Long tubes protruded from the front and rear of the flyer. The commandos gripped their gun mountings, nozzles that could be turned and aimed. The flyer swooped low. “Fire when ready, but conserve what you can. The water’s deadly enough.”

The fighters shot high-pressure streams from their hoses, blasting the sandworm below. The drenching bursts were more effective than artillery shells.

Taken by surprise, the creature writhed and twisted its round head back and forth, convulsing. Hard ring segments split apart to reveal softer pink flesh between, and water burned like acid into the vulnerable parts. The worm rolled on the wet sand, in obvious agony.

“They are killing Shai-Hulud,” Stilgar said, sickened.

Liet was also stunned, but said, “These people have to defend themselves.”

“That’s enough! It is dead—or soon will be,” Var shouted. The small force reluctantly shut off their hoses, looking with hatred upon the dying worm. Unable to dig deep enough to escape the poisonous moisture, the mortally wounded creature continued to squirm as the flyer circled over its death throes. Finally the beast gave a great final shudder and stopped moving.

Stilgar nodded, his expression still grim. “There are necessities to life in the desert, hard decisions to be made.” He had to accept the clear fact that this worm did not belong here on Qelso. No sandworm did. On the way back to the settlement, they encountered a second worm, drawn by the vibrations of their flyer’s engines. The commandos emptied their water reservoirs, and the second worm perished even more quickly.

Liet and Stilgar sat together in uncomfortable silence, wrapped up in what they had seen and the fight they had agreed to join. “Even though she doesn’t have her memories back yet,” Liet said, “I’m glad my daughter Chani did not see this.”

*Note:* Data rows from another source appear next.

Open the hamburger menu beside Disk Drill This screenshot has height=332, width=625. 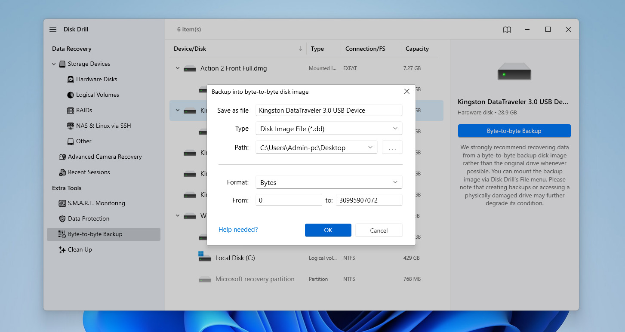tap(52, 29)
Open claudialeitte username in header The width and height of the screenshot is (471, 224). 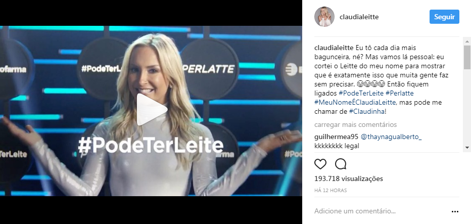coord(359,17)
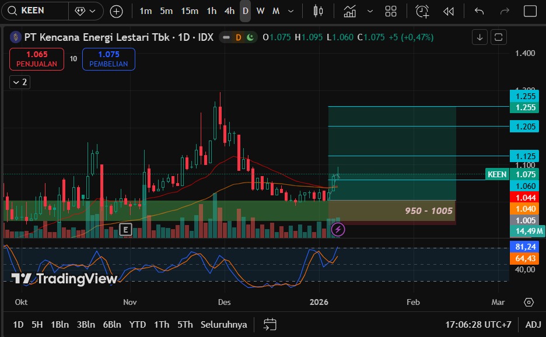Select the YTD date range
This screenshot has height=337, width=546.
[x=138, y=324]
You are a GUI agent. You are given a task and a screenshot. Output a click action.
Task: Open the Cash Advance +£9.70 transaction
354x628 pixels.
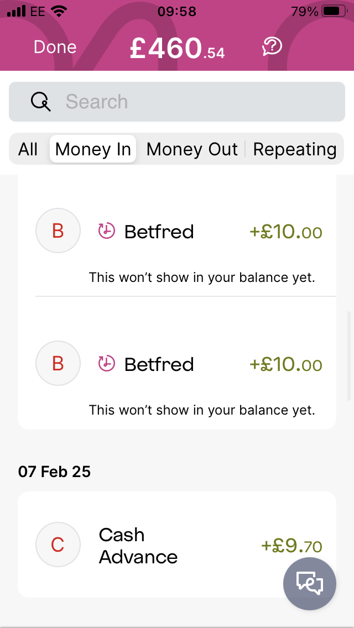pyautogui.click(x=177, y=545)

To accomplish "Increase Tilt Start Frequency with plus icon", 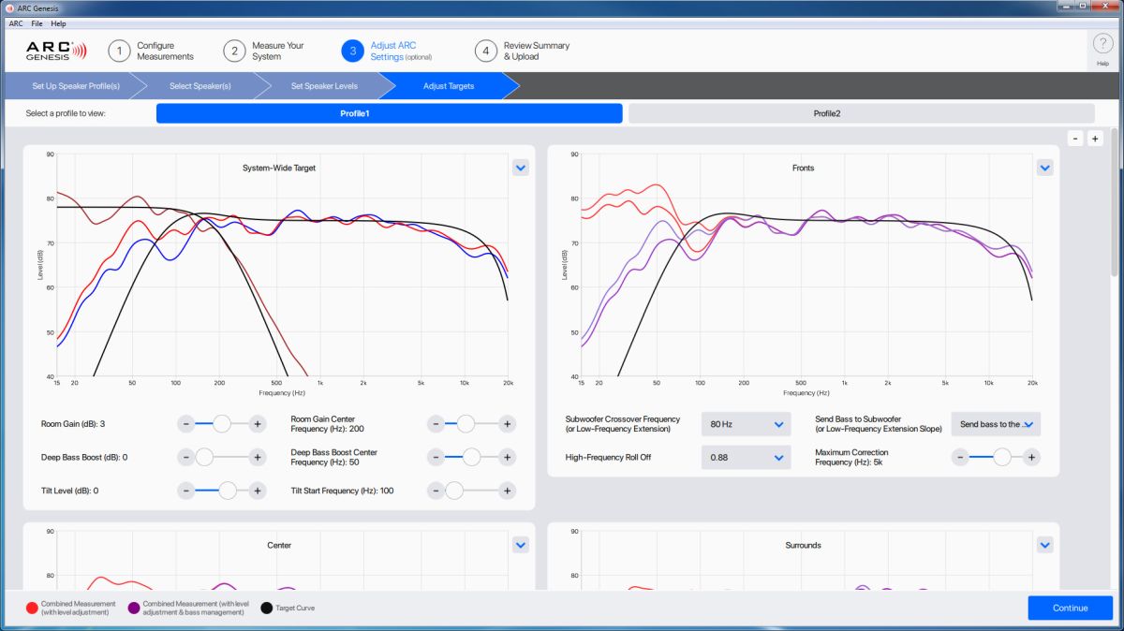I will pyautogui.click(x=507, y=491).
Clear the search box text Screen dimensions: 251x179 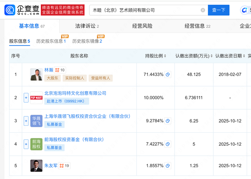[203, 10]
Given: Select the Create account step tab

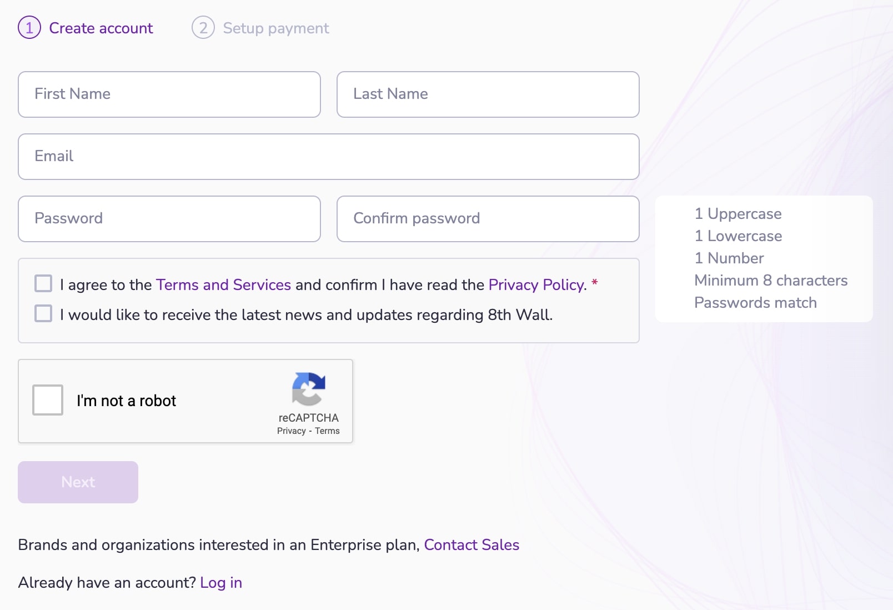Looking at the screenshot, I should [x=86, y=28].
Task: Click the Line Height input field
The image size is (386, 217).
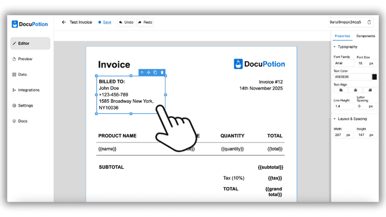Action: (x=343, y=106)
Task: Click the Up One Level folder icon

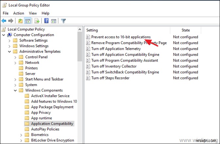Action: pos(20,21)
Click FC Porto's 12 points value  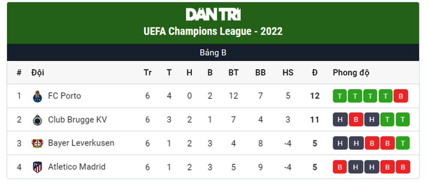[x=315, y=96]
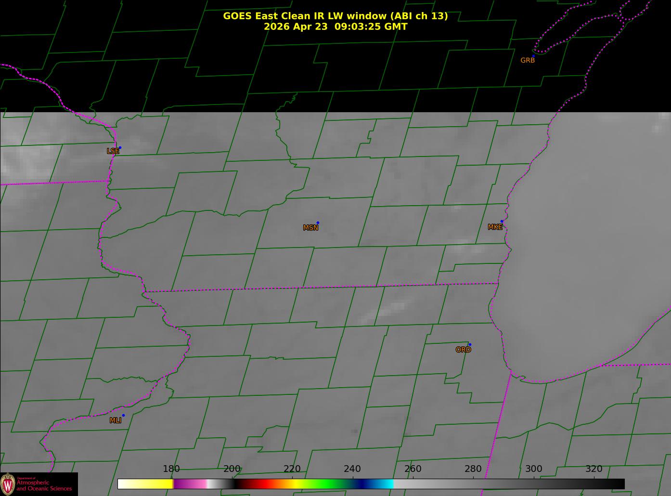Click the 240 tick label on the scale

352,469
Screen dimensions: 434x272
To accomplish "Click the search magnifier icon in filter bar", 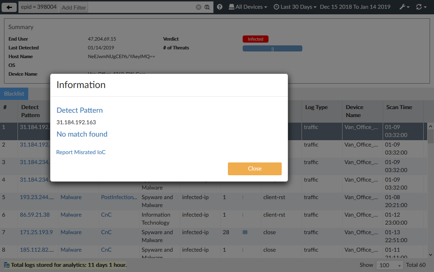I will (207, 7).
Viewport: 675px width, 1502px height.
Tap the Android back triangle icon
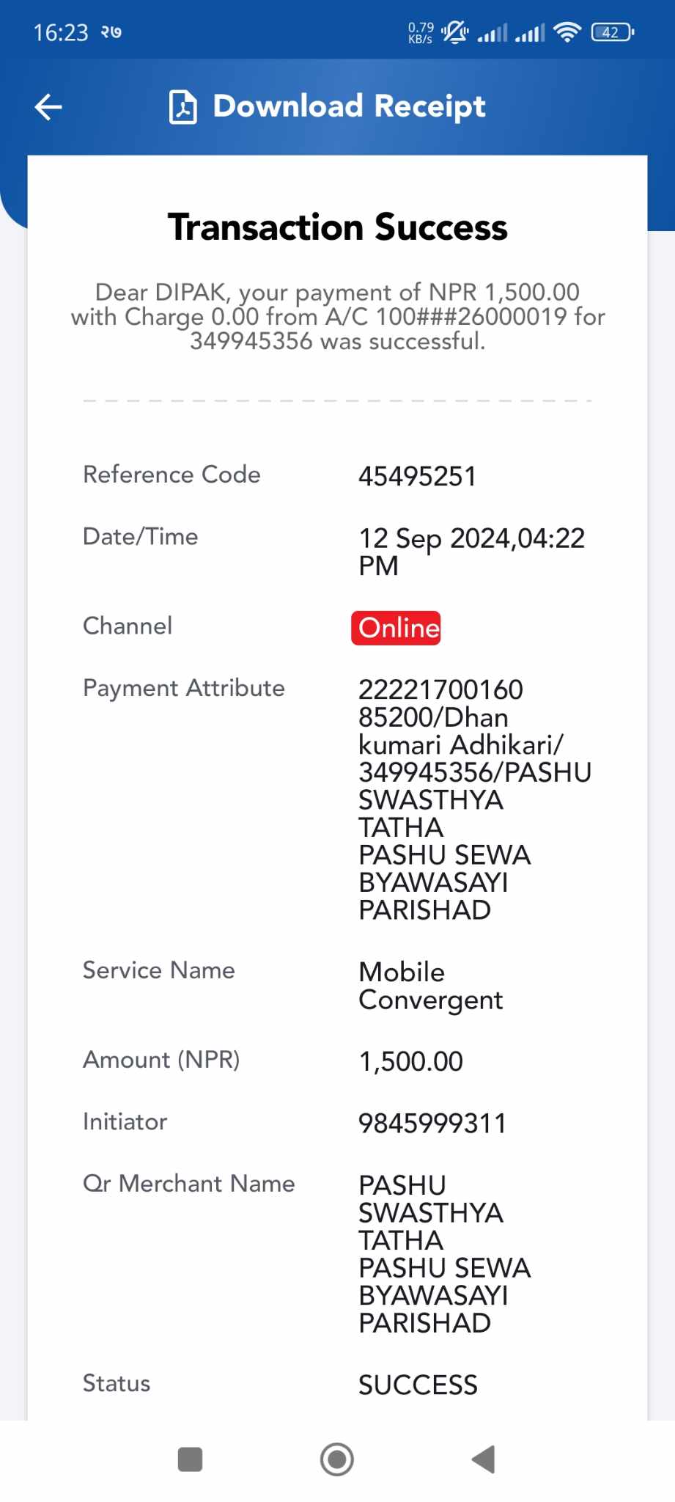coord(484,1459)
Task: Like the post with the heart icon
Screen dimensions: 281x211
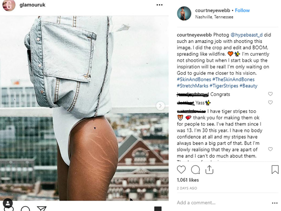Action: pyautogui.click(x=181, y=170)
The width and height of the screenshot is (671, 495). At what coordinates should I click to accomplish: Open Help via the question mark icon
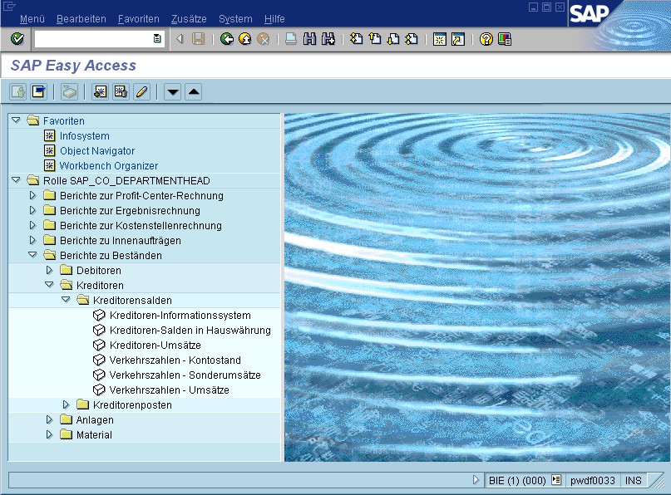pyautogui.click(x=486, y=39)
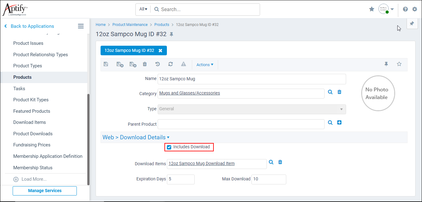The height and width of the screenshot is (202, 422).
Task: Open the Actions dropdown menu
Action: 205,65
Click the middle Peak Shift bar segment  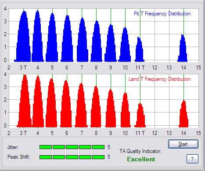(x=72, y=157)
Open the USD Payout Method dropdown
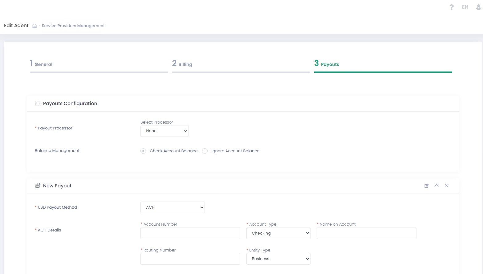 click(173, 207)
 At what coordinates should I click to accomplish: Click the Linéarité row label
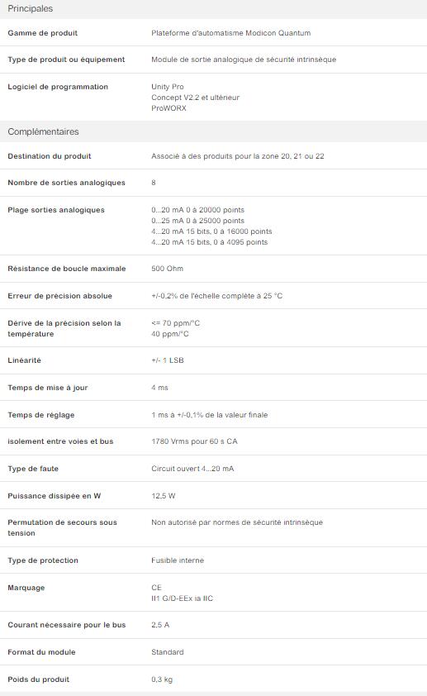pos(25,360)
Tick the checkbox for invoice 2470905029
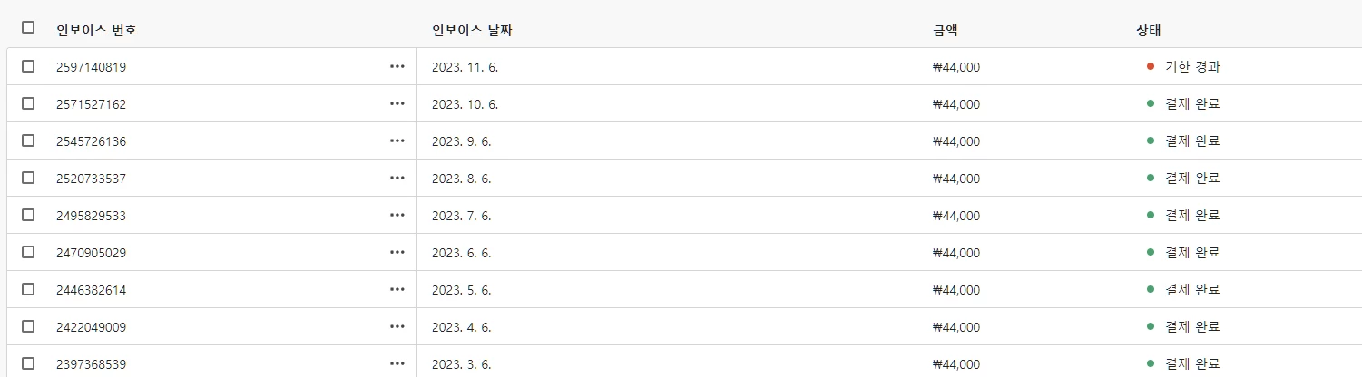1362x377 pixels. (28, 252)
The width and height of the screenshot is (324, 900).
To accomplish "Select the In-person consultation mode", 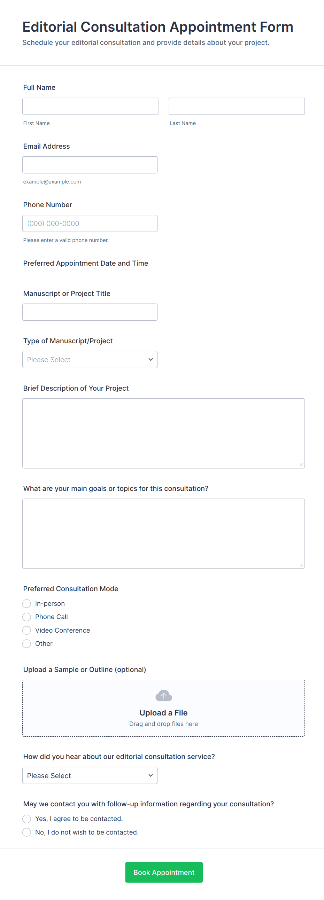I will [27, 603].
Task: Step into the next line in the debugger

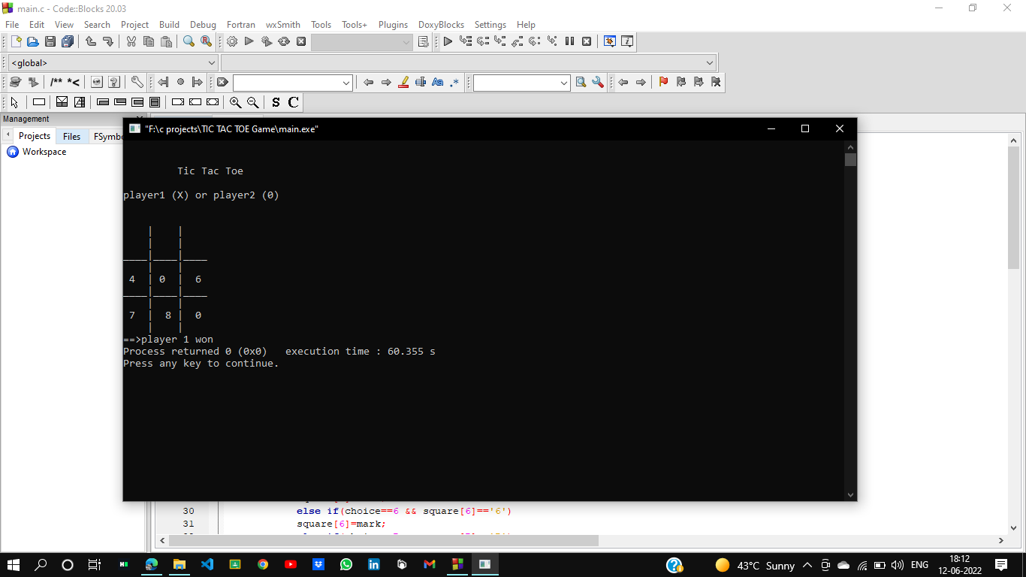Action: coord(499,41)
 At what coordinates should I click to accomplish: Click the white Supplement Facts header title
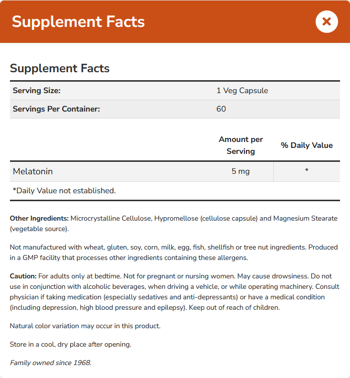click(x=78, y=22)

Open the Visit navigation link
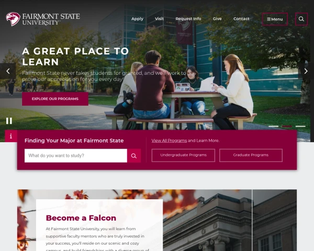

Though the mood of the fighters was upbeat aboard the flyer, the two young men, remembering Arrakis, murmured Fremen prayers. Stilgar was still contemplating what they had seen and done when Var yelled a strangled-sounding alarm.

Suddenly strange ships swarmed around them.

You see only harshness, devastation, and ugliness. That is because you have no faith. Around me I see a potential paradise, for Rakis is the birthplace of my beloved Prophet.

—WAFF of the Tleilaxu

When he first glimpsed Rakis, the bleak ruins brought dismay to Waff’s heart. But when Edrik’s Heighliner deposited him and his small team of Guild assistants there, he experienced the joy of setting foot on the desert planet again. He could feel the holy calling deep inside his bones.

In his previous lifetime he had stood on these sands, face to face with the Prophet. With Sheeana and Reverend Mother Odrade, he had ridden a great worm out to the ruins of Sietch Tabr. His ghola memories were corrupted and uncertain, riddled with annoying gaps. Waff could not recall his final moments as the whores closed in around the desert planet, deploying their awful Obliterators. Had he run for hopeless shelter, looking behind him like Lot’s wife for a last glimpse of the doomed city? Had he seen explosions and walls of flame searing the sky, sweeping toward him?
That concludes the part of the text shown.